Software Engineering 1

Assignment Feedback






The following is some feedback about your Software Engineering assignments. They are general comments about the most frequently occurring faults and issues which I came across in testing the programs.

The comments can be split into the following main areas:-

  1. Constants
  2. Histogram - creating and initialising
  3. Initialising variables
  4. Structure of Program
  5. Files
  6. Arguments
  7. Miscellaneous

CONSTANTS

You should use constants whenever possible in your programs. For example, a constant should have been declared for number of grey levels (256). This could then be used to declare sizes of histogram arrays and when writing out contents of array. Therefore the value 256 should only appear once in program as a constant declaration.

The size of the image was also 256 rows and 256 columns and another constant should have been declared for this.

The same constant could have been used for each, but as each were representing separate entities (one the number of grey levels and one the size of the image) a separate constant should ideally have been declared and used for each.

Some of you declared constants but failed to use them fully.

Throughout the following discussion NUM_GREY has been used as constant to represent the number of grey levels and SIZE to represent the size of the image.

The constants should have been declared as global at the beginning of the program - no other variables should have been globals - see later note. It is OK to make constants global – since a constant by definition cannot be changed in the program. If the constants are globals all the functions can access and use them.

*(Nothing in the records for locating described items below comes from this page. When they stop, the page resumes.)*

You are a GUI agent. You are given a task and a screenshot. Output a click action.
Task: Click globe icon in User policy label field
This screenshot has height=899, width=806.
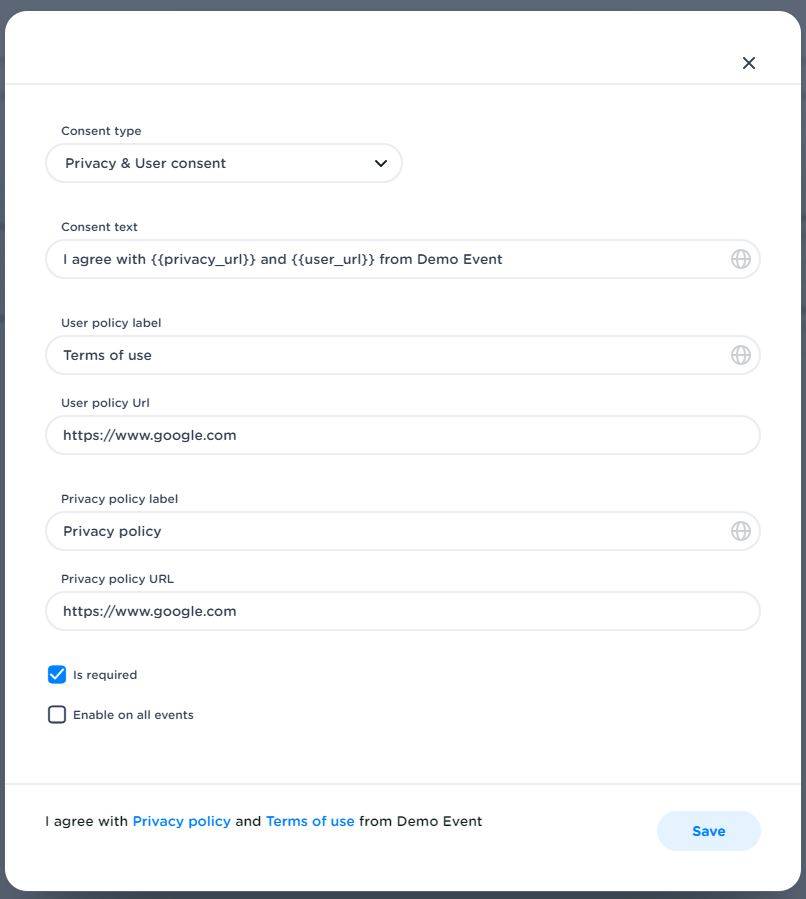click(740, 355)
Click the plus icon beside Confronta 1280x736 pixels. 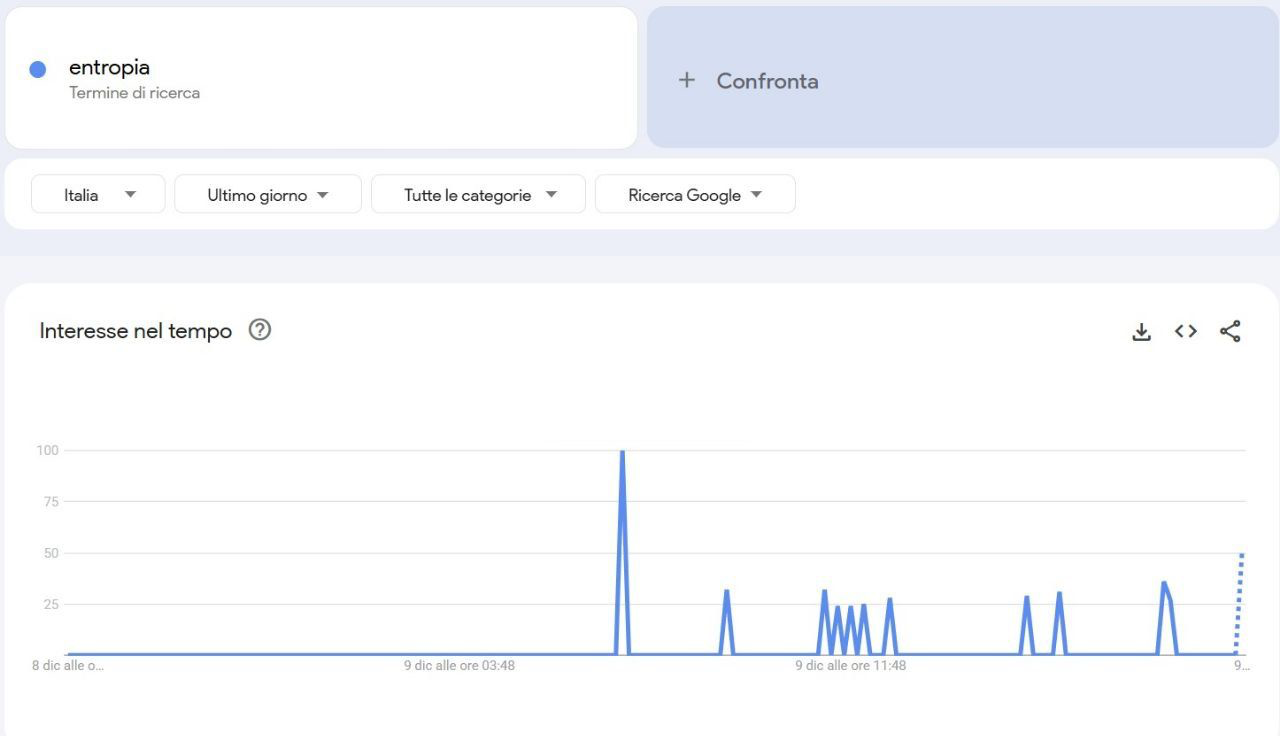[x=686, y=80]
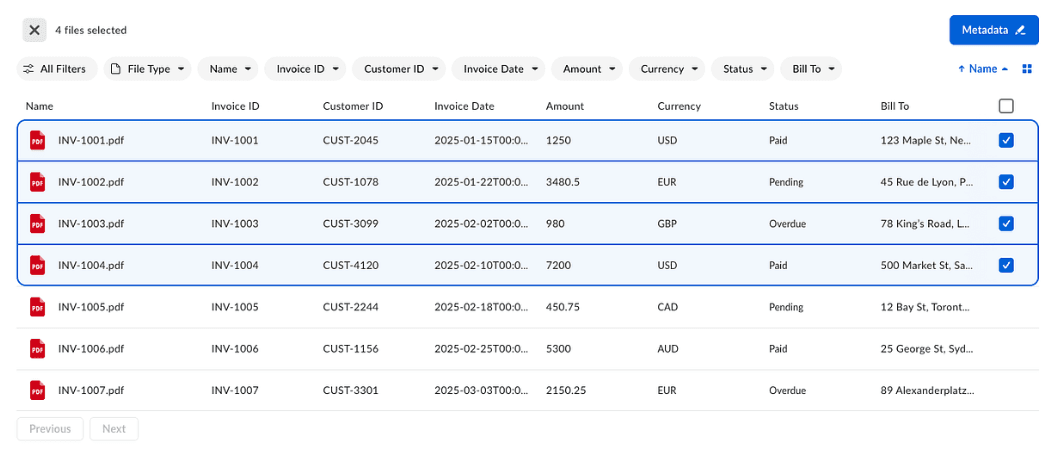Screen dimensions: 1062x454
Task: Open the Invoice Date filter menu
Action: 498,69
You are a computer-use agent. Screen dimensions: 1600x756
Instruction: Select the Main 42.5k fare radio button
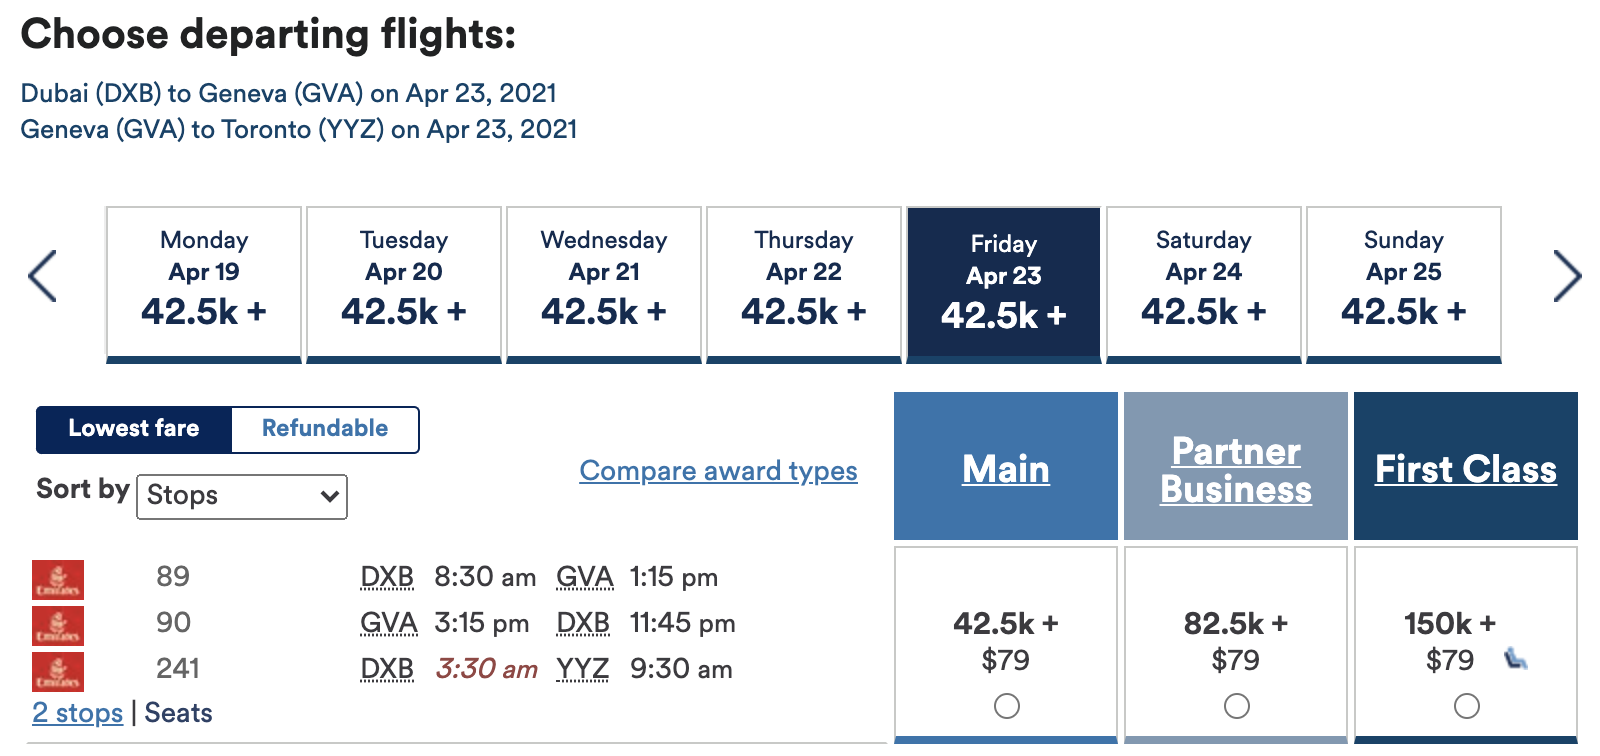point(1007,706)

HISTOGRAM CREATING AND INITIALISING

When calculating histogram there is no need to process the image array 256 times, each time looking for grey level 1, then grey level 2 etc. You only need to process the image once:-

For example:
 

for (i=0; i< SIZE; i++) for (j=0; j< SIZE;j++)
{ n = image[i][j];
bin[n]++; } rather than the slower approach:-
  for (i = 0; i < NUM_GREY ; i ++)
{ for (j =0 ; j < SIZE; j++)
{ for (k = 0 ; k < SIZE ; k++)
{ if (image[j][k] == i) hist[i]++; } } } This is still valid and will produce the same result, but is slower since it searches through the array 256 times, instead of only once. The 1st method looks at each element of the image in turn and then increments the appropriate element of the histogram array. The 2nd method searches through the image and finds all the pixels which are 0, then seraches for all the 1’s, then 2’s etc. One of the commonest faults encountered in the programs was the failure to initialise the histogram array to contain all zeros prior to starting to calculate the histogram. Both of the above methods assume that the array hist[] originally contains all zeros as it is incrementally added to the appropriate element depending on the grey level. When you declare a variable or an array, you cannot assume that it initially contains the value 0. In declaring a variable, you are simply requesting space in memory for it, that space in memory may have a value in it. The array could simply be initialised using   for (i=0; i < NUM_GREY; i++) hist[i] = 0; Many of you had obviously been lucky, in that the compiler you happened to use, and the past history of the memory resulted in the program working correctly without the initialisation. However, you should never assume a value that you are incrementally adding to will start at 0.

The array could also have been initialised when declared:-

int hist[NUM_GREY] = {0}; This initialises the first element to zero, and by default all subsequent elements which are not specified are initialised to 0. This is a special feature of initializing arrays and only works when setting all values to 0.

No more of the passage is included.